*** DATA ***

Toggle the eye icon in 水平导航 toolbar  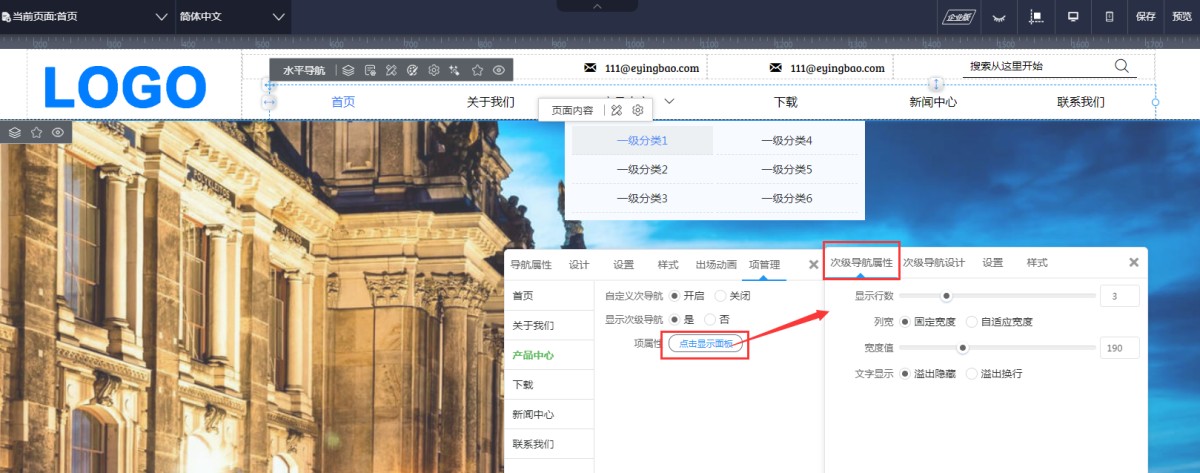pyautogui.click(x=498, y=70)
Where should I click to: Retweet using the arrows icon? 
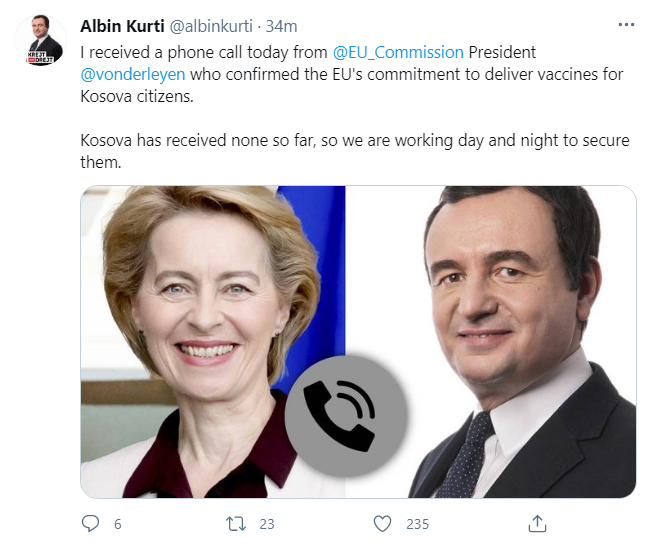237,523
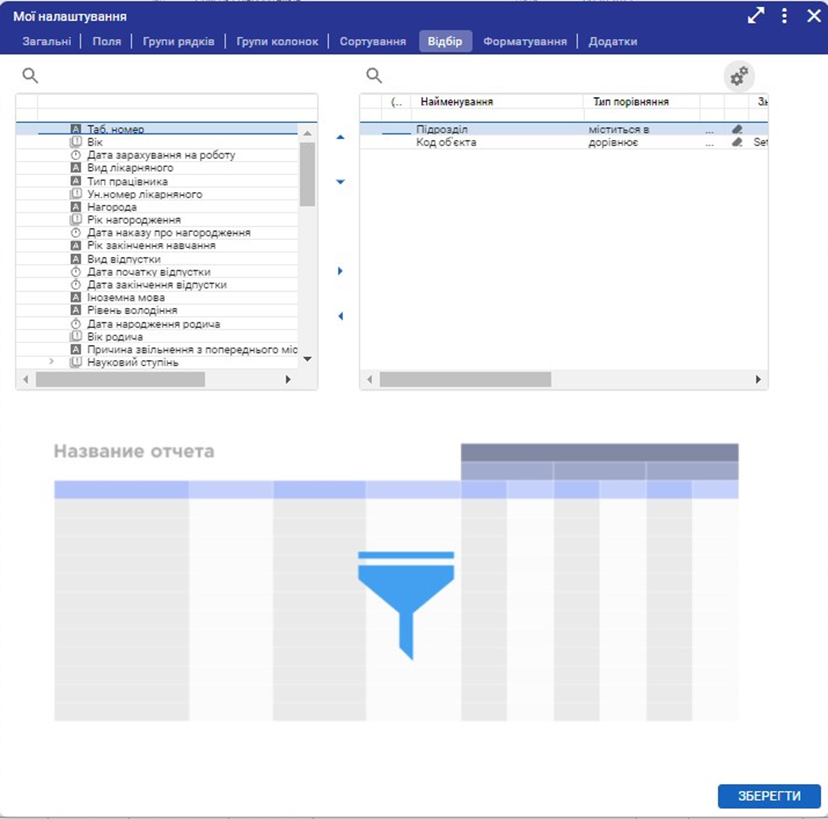Click the eraser icon in the Код об'єкта row

click(x=737, y=142)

***

▶ EXERCISE
In the records above, find the line containing "Where should I". Reproduce it and every line after it through the last line, omitting pictures.

▶ TASK RESULT
Where should I click to: Retweet using the arrows icon? 
237,523
Click the eraser icon in the Код об'єкта row

click(x=737, y=142)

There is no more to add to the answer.